Tim Soulo, head of marketing and product strategy at Ahrefs knows the answers and is sharing them with you in this episode of the Actionable Marketing Podcast. Tim has years of experience in search engine optimization. He’s helped tons of companies create super valuable content and he has created that at Ahrefs and well beyond. He is sharing his tips to help you find keywords closely related to your brand so you can attract an audience that is highly likely to convert.
You will learn how to promote your content to help you get backlinks, which helps its subsequently rank well. You will learn how to stand out from your competitions’ content that’s already wrecking for the terms you want to target. I’m Nathan from CoSchedule. Now, let’s get to it with Tim.
Nathan: Hey Tim, thank you so much for being on the podcast today.
Tim: Hey Nathan, thanks a lot for inviting me.
Nathan: I’m really excited to be talking to you, Tim. You wrote a guest post for us a long time ago so it’s fun to bring you back.
Tim: Yeah. I do remember that. I have all the respect for your content and your blog even back then and I still do now. I see you guys doing a lot of awesome things. I’m also excited to talk to you too.
Nathan: I mean Ahrefs, you guys are doing some amazing stuff. Why don’t you kick it off by telling me about Ahrefs and some of the stuff that you guys are doing over there?
Tim: I’m biased but I will still say that I think that Ahrefs is one of the best SEO tools right now. We crawl the entire web to tell you the information about backlinks to your site, to your competitor’s site, as well as we know all the keywords that any website that you put into Ahrefs is ranking for. Those are only two core things that we do. We do much, much more. But even those two things help you tremendously in your SEO and they help you understand how to rank, what keywords to rank for, how to get traffic from Google and all this stuff. I can say that for marketing Ahrefs, I am using our own tools a lot.
Nathan: You guys are doing some amazing stuff over there. I’ve really enjoyed your content. We use the tool here and it’s really helped us a lot. Let’s talk about that a little bit. What’s been some of the most successful content you guys have publish over there at Ahrefs?
Tim: Define successful. If we were talking about the impact on our business, that would totally be targeting some keywords, targeting some topics that are closely related to what we do. For example, keyword research. I wrote a big guide about keyword research and it ranks in Google pretty well. I think it ranked, the last time I checked, at position number three for the term keyword research and it also ranked for thousands of different related keywords like how to do keyword research, keyword research guide and blah, blah, blah. It is bringing a lot of traffic from search and because in this guide I’m also showing how to use Ahrefs for keyword research, many of these people become our customers.

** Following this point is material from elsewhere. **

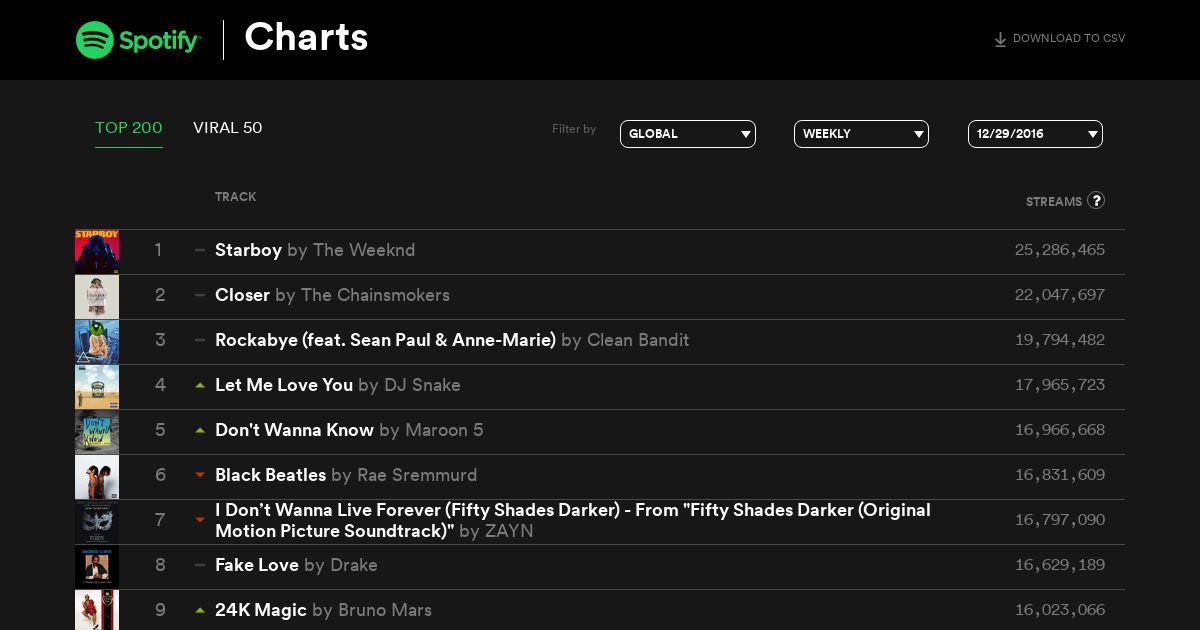Image resolution: width=1200 pixels, height=630 pixels.
Task: Click the red down arrow beside Black Beatles
Action: click(200, 475)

In terms of success for our business for our monthly recurring revenue, these kinds of articles work best. Those that rank well in Google bring us traffic and also promote our tools. But in terms of traffic, we have some articles that we’re specifically creating for broader audience. They bring us much more traffic from search but don’t convert that well because the topic is more broad.
For example, how to submit your website to search engines? Turns out, a lot of people are searching how to do that. We wrote a post about it and right now, I think it’s one of our top three best performing articles in terms of traffic from Google.

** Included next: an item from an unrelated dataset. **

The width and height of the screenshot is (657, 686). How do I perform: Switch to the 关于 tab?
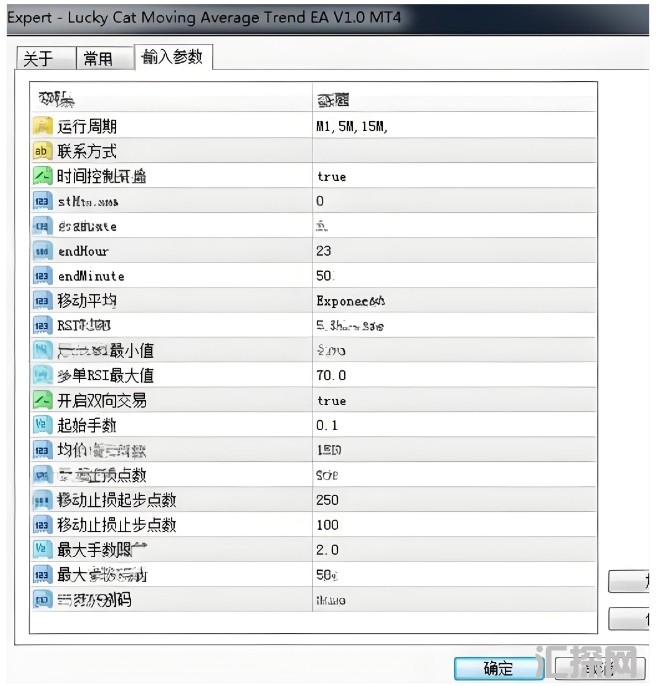(x=38, y=59)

Same with website traffic. A lot of people want to know how to measure website traffic, how to identify how much traffic a website gets. We also wrote a guide about it and it gets a lot of traffic from search because this is a very popular topic and a lot of people are searching about it.
Nathan: I think that’s really interesting. Something that you mentioned just with the guide on keyword research is that you’ve figured out a way help that rank for not just one core keyword but for many related keywords. Do have any tips for people to implement something like that on their own website or blog?
Tim: Yeah, this is one of my favorite topics actually. The first advice that I can give for ranking for a lot of keywords is to pick the proper topic because there are some very narrow topics. For example, a squeeze page. This is a very specific thing and you don’t have much flexibility in searching for something like squeeze page. It could be like squeeze page or what is squeeze page or how to create squeeze page, not so much difference search queries that you can use.
But in terms of how to submit your website to search engines, there are a lot of different searches. Like how to submit your website to search engines, where to submit website, what for to submit website and blah, blah, blah. There are a ton of searches. The first advice I can give if you want to create an article that would rank for tons of keywords and bring you a ton of traffic, you have to pick a topic where that has a lot of searches around it. This is the first thing.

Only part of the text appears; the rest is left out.